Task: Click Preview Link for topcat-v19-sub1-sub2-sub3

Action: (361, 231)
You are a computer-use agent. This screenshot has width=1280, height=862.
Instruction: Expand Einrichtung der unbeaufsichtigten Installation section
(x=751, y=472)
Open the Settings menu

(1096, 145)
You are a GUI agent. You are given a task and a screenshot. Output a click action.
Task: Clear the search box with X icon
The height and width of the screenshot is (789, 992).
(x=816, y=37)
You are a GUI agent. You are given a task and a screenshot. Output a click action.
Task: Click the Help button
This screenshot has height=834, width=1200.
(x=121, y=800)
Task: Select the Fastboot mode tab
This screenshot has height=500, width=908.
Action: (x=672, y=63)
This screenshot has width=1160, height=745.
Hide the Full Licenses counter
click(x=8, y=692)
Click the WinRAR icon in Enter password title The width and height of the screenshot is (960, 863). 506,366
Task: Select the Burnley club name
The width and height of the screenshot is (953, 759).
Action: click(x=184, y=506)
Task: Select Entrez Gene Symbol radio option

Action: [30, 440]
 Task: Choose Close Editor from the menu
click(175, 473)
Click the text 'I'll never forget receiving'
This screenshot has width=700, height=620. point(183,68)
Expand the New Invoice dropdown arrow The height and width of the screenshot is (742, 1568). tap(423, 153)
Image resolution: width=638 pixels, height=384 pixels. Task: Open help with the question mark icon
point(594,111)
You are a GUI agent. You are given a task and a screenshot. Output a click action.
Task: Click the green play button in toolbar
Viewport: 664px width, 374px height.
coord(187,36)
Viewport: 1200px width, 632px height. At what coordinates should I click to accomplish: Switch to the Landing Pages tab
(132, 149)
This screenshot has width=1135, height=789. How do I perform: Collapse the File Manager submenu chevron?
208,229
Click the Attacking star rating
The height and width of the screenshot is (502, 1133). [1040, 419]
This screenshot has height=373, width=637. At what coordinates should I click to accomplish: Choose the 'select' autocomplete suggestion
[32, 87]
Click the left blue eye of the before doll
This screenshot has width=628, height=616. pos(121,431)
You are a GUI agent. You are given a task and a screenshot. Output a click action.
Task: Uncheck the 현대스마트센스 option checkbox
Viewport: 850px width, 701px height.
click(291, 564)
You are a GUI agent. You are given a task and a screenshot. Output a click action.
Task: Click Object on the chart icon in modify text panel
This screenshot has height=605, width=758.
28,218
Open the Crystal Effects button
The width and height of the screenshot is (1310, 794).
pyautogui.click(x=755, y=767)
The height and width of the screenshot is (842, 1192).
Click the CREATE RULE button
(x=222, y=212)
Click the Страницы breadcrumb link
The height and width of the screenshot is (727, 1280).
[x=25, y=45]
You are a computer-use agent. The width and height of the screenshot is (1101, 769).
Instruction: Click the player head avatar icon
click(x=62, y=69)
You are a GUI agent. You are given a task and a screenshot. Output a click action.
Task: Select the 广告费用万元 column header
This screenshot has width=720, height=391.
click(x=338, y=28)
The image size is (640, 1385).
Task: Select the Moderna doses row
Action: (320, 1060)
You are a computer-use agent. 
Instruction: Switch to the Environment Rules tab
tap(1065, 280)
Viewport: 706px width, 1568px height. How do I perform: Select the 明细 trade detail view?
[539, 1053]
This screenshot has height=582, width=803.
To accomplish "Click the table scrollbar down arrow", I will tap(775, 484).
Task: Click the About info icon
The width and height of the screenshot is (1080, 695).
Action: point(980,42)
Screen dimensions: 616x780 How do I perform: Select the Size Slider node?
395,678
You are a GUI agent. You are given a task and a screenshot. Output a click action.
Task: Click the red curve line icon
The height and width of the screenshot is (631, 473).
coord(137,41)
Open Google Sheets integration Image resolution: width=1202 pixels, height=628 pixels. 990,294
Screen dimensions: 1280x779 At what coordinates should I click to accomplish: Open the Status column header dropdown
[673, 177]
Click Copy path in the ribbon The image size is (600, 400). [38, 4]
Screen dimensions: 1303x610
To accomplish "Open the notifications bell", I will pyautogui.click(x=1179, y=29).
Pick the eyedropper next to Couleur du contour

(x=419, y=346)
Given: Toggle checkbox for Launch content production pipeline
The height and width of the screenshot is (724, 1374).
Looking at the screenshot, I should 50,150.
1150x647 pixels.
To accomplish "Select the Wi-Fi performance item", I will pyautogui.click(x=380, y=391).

#### [What is expected]
Could you repeat exactly the lines in the listing above from the one with "The height and width of the screenshot is (631, 473)." down to the one with "Open Google Sheets"? Include both of those lines.

#### [Reply]
The height and width of the screenshot is (631, 473).
coord(137,41)
Open Google Sheets integration Image resolution: width=1202 pixels, height=628 pixels. 990,294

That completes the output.